Considering the entries that follow, report how many lines include the string "options", giving the number alone.

++++++++++

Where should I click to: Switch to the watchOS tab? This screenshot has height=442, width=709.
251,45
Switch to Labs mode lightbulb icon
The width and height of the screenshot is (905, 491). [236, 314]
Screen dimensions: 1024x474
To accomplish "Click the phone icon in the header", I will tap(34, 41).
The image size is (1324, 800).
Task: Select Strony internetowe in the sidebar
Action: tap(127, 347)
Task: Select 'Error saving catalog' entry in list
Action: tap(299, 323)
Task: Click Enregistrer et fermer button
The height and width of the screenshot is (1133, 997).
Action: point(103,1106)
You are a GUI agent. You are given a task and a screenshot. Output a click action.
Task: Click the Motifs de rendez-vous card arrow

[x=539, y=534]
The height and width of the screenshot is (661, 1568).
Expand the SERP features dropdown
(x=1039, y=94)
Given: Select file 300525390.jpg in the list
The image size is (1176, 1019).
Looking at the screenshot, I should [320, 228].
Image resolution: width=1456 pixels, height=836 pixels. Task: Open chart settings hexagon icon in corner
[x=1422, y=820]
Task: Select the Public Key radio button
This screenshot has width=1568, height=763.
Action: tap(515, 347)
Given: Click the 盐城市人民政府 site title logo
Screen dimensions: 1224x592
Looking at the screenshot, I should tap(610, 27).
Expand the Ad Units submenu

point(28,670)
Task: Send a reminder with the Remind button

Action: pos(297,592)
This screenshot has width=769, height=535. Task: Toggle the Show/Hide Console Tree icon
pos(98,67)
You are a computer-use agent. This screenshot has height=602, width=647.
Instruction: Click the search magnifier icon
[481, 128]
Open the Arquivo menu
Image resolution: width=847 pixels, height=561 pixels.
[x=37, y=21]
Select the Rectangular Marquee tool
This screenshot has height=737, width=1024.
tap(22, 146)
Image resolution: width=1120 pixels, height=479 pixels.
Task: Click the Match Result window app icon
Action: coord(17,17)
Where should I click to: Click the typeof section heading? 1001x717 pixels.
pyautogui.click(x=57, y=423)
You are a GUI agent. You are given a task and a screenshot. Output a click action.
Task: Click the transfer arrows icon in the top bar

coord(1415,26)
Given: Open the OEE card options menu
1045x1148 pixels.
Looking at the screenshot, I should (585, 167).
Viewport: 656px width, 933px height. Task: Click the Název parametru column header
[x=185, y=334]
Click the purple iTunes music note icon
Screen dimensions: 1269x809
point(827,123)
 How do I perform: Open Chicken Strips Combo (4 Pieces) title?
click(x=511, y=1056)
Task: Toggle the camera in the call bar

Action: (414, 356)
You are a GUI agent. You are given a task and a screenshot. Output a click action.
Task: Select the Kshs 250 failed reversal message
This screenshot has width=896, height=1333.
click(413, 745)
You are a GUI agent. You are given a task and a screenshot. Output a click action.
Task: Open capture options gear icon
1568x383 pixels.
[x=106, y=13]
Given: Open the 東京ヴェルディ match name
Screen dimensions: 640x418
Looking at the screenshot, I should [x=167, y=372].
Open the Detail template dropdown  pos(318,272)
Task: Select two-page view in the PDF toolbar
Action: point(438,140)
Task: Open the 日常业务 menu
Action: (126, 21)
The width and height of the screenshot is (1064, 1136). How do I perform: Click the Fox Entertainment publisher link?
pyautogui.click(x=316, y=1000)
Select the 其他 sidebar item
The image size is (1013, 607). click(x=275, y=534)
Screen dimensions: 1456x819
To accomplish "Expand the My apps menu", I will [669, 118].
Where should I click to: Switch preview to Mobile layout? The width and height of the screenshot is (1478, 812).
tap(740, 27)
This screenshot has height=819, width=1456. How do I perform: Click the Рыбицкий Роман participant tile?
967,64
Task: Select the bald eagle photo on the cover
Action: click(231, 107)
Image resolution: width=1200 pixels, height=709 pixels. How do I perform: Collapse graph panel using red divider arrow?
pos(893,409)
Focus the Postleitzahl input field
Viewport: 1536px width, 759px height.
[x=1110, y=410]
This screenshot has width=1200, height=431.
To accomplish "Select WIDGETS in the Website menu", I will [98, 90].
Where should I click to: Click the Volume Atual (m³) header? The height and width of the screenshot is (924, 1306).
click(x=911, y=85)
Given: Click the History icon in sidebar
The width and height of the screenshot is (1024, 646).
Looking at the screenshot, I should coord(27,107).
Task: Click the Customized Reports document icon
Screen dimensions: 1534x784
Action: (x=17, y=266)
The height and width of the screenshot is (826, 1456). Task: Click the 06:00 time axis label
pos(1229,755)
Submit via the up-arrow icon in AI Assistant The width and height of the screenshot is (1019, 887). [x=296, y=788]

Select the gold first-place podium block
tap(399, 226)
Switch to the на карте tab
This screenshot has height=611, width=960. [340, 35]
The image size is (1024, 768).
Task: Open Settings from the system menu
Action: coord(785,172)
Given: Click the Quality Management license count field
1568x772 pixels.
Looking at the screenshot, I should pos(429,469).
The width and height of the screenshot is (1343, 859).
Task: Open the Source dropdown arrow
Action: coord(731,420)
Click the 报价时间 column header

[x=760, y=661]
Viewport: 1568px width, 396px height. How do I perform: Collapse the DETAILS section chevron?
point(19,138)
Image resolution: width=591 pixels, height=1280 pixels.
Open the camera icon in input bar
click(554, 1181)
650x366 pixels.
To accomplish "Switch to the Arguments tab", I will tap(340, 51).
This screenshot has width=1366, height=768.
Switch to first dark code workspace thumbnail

++++++++++

RESULT OF THE TASK >> 2